O nome “tri-hiper” se dá pelo fato da pessoa desenvolver 3 características de sua personalidade de maneira excessiva. São elas: hipersensível, hiperpreocupado e hiperpensante.


Hipersensível

Sabe aquela pessoa que só pensa em si e é extremamente individualista? O hipersensível é o totalmente o oposto. Ele tem hipersensibilidade emocional, sofre de empatia aguda e se sente muita culpa em perceber o sofrimento alheio e não poder fazer nada.

Ele se preocupa excessivamente com a vida alheia, sem dar espaço para que os outros tomem suas próprias decisões. Qualquer ofensa pode atingi-lo em cheio. Pequenos problemas tornam-se monstros. Frustrações são um martírio que atrapalham incontáveis noites de sono. Por viver naquela correria moderna, não tomam um tempo para dar uma refletida, preservar a paz, a auto-estima, reforçar as bases do seu interior.

Hiperpreocupado

Morre de medo de ser rejeitado e perder seu valor social. Ele é hiperpreocupado com sua imagem social e por isso deixa de ser livre, espontâneo, ousado e original.

Monta perfis nas redes sociais totalmente atraentes. 10 mil amigos, fotos sorrindo, nas festas, praias, com decotes e fazendo biquinho. Gosta que todos saibam que ele é bacana.

Hiperpensante

Ele tem hiperprodução de pensamentos, é extremamente ansioso e não consegue nunca parar de pensar e fazer as coisas. Relaxar é um grande desafio, mesmo que seja por poucos minutos.

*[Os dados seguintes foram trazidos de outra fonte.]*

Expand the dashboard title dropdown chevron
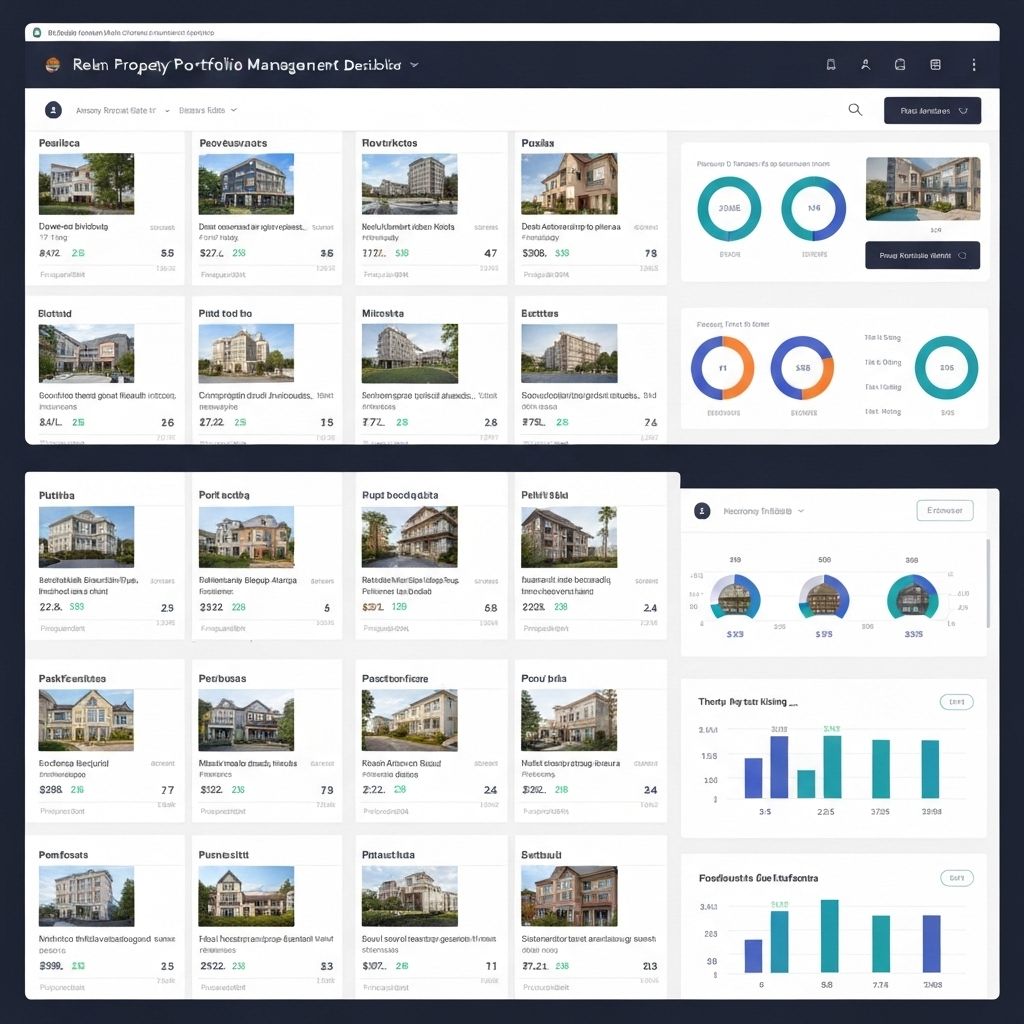Viewport: 1024px width, 1024px height. pyautogui.click(x=414, y=65)
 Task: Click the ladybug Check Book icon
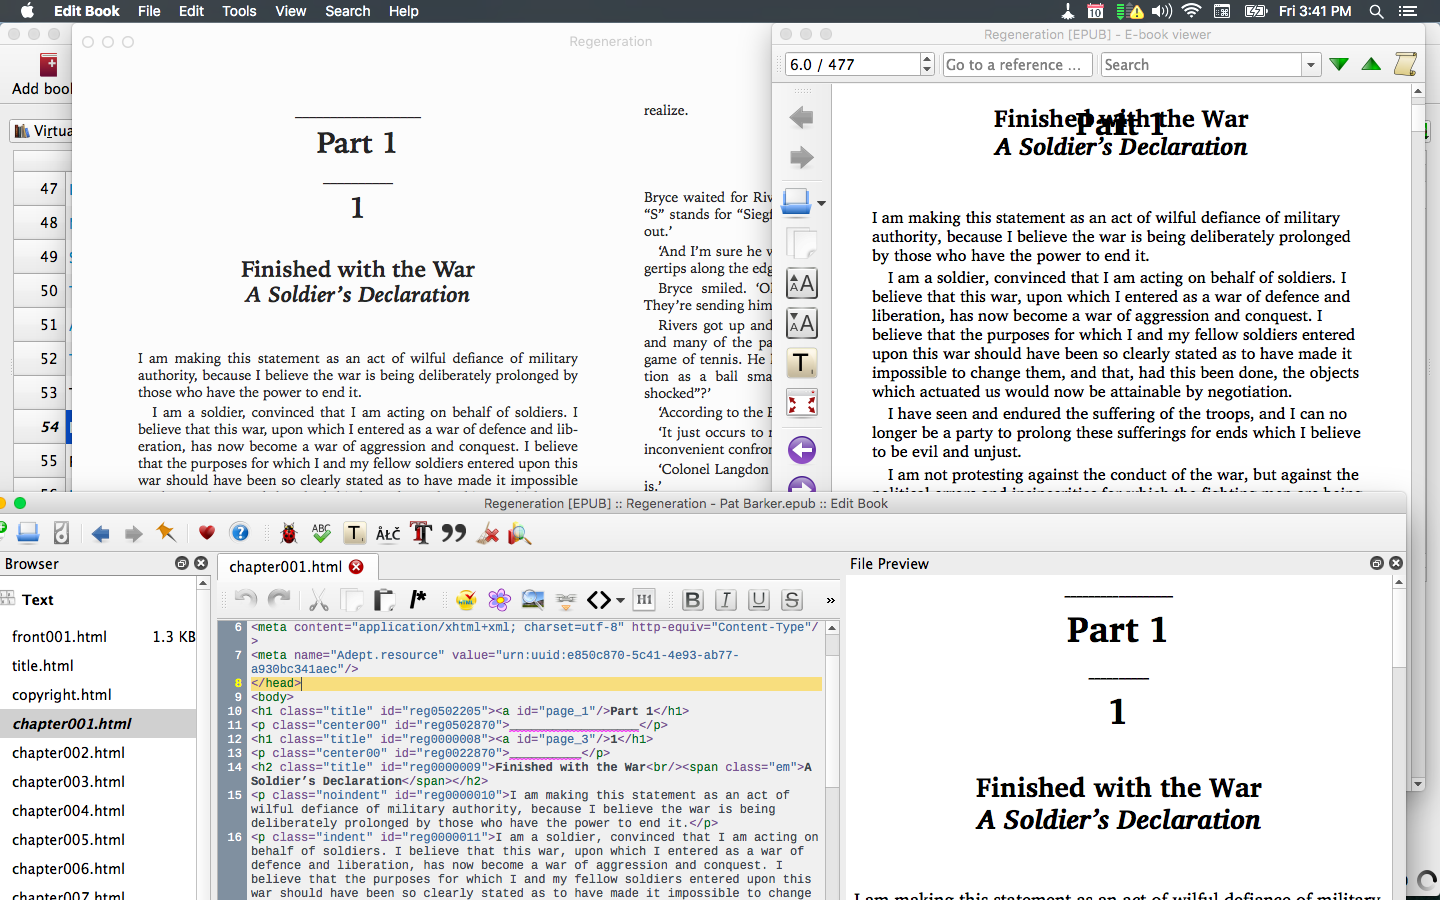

“Paciência” é uma palavra quase extinta do seu dicionário. Senta para conversar com um amigo e em menos de 30 segundos ele já está com a cara colada no celular sem me responder.


De acordo com o próprio Cury, as pessoas que possuem essa síndrome são as salvadoras da humanidade e ele as chama de “pessoas especiais”, que fazem o mundo melhor. São emocionalmente ricas e excessivamente doadoras. As pessoas que têm a síndrome tri-hiper são ótimas para os outros porém carrascos com si mesmas. São éticas, singelas, afetivas, mas não têm pele emocional. Por terem menos defesa emocional, ficam mais expostas aos transtornos e são tendenciosa a desenvolverem ansiedade e depressão.